PROTONEMA.ID, Bandar Lampung- Wali Kota Eva Dwiana memimpin Rapat High Level Meeting (HLM) Tim Pengendalian Inflasi Daerah Kota Bandar Lampung di ruang rapat wali kota, Jumat (13/2/2026).
Rapat tersebut digelar sebagai langkah antisipatif Pemerintah Kota Bandar Lampung dalam menjaga stabilitas harga kebutuhan pokok menjelang Hari Besar Keagamaan Nasional (HBKN).
Dalam pemaparan rapat disebutkan inflasi Kota Bandar Lampung pada Januari 2026 tercatat sebesar 0,18 persen. Meski harga kebutuhan pokok dinilai masih relatif terkendali, pemerintah tetap mewaspadai potensi kenaikan harga akibat meningkatnya permintaan masyarakat.
Beberapa komoditas yang menjadi perhatian antara lain cabai, bawang merah, daging ayam, telur, minyak goreng, dan gula pasir.

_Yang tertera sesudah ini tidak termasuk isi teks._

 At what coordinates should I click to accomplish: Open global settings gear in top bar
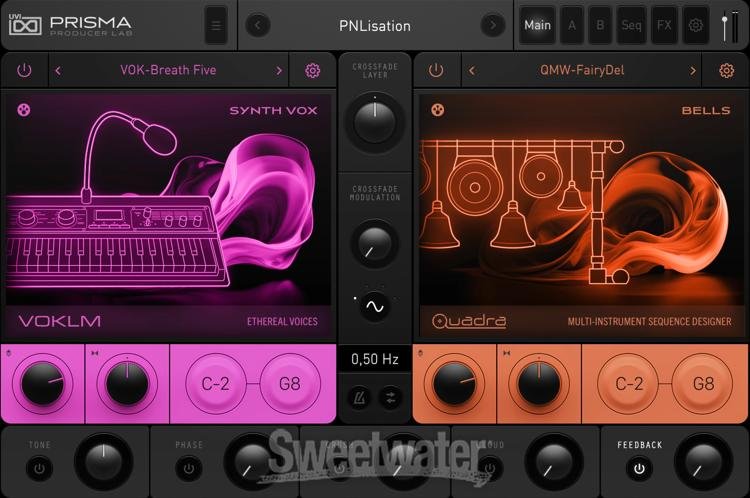(695, 25)
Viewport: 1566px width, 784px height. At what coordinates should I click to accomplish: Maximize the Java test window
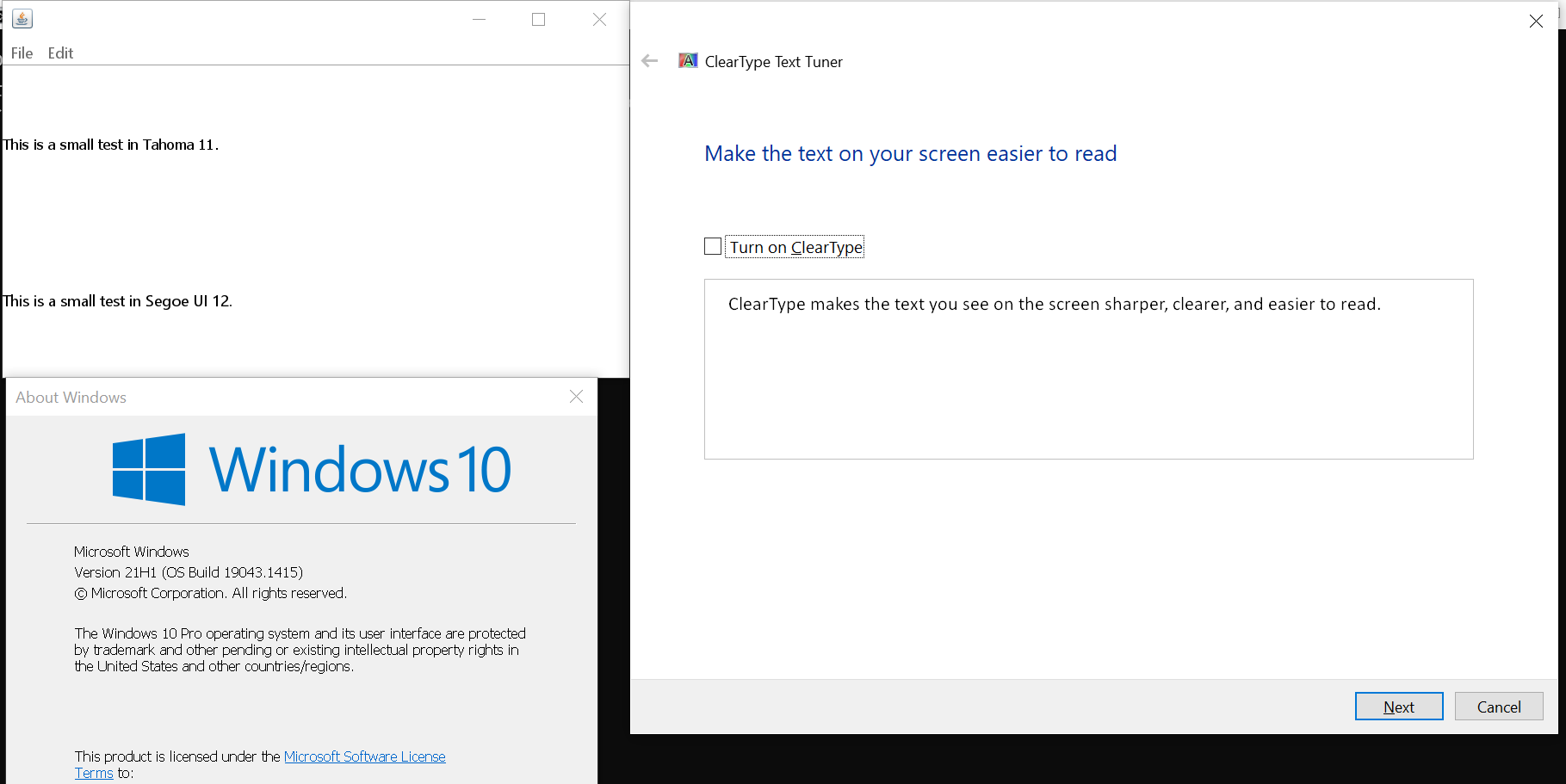(x=539, y=19)
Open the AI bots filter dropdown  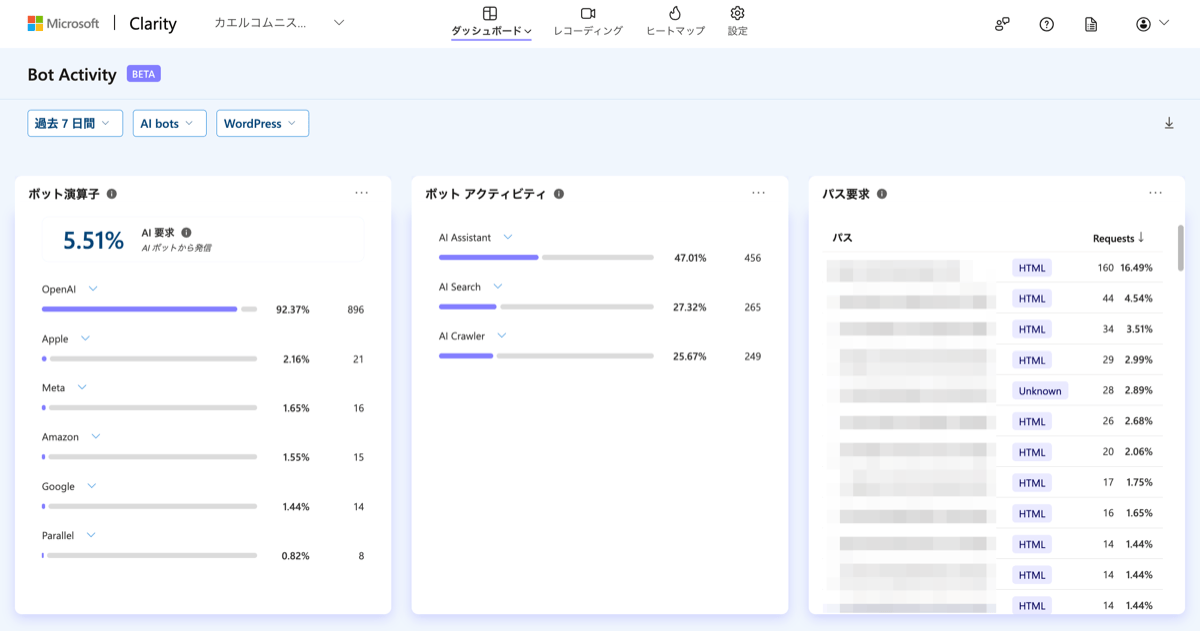tap(169, 122)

Eva Dwiana menegaskan pentingnya kolaborasi seluruh pihak dalam menjaga pasokan dan distribusi barang agar stabilitas ekonomi masyarakat tetap terjaga.
“Kerjasama semua pihak sangat penting agar stabilitas harga dapat terjaga dan masyarakat tetap terlayani dengan baik,” ujarnya.
Rapat tersebut dihadiri berbagai unsur pemerintah daerah dan stakeholder terkait, mulai dari wakil wali kota, sekretaris daerah, kepala OPD, hingga perwakilan lembaga strategis.
Turut hadir perwakilan Badan Pusat Statistik, Bank Indonesia, Perum Bulog, serta Pertamina yang ikut memberikan masukan terkait kondisi ekonomi dan distribusi kebutuhan pokok.
Selain memastikan kestabilan harga, rapat HLM TPID juga menjadi forum koordinasi untuk menyiapkan langkah cepat menghadapi potensi gangguan distribusi maupun lonjakan permintaan menjelang HBKN.
Melalui penguatan koordinasi lintas sektor tersebut, Pemerintah Kota Bandar Lampung berharap kondisi ekonomi daerah tetap stabil sehingga daya beli masyarakat dapat terjaga dengan baik.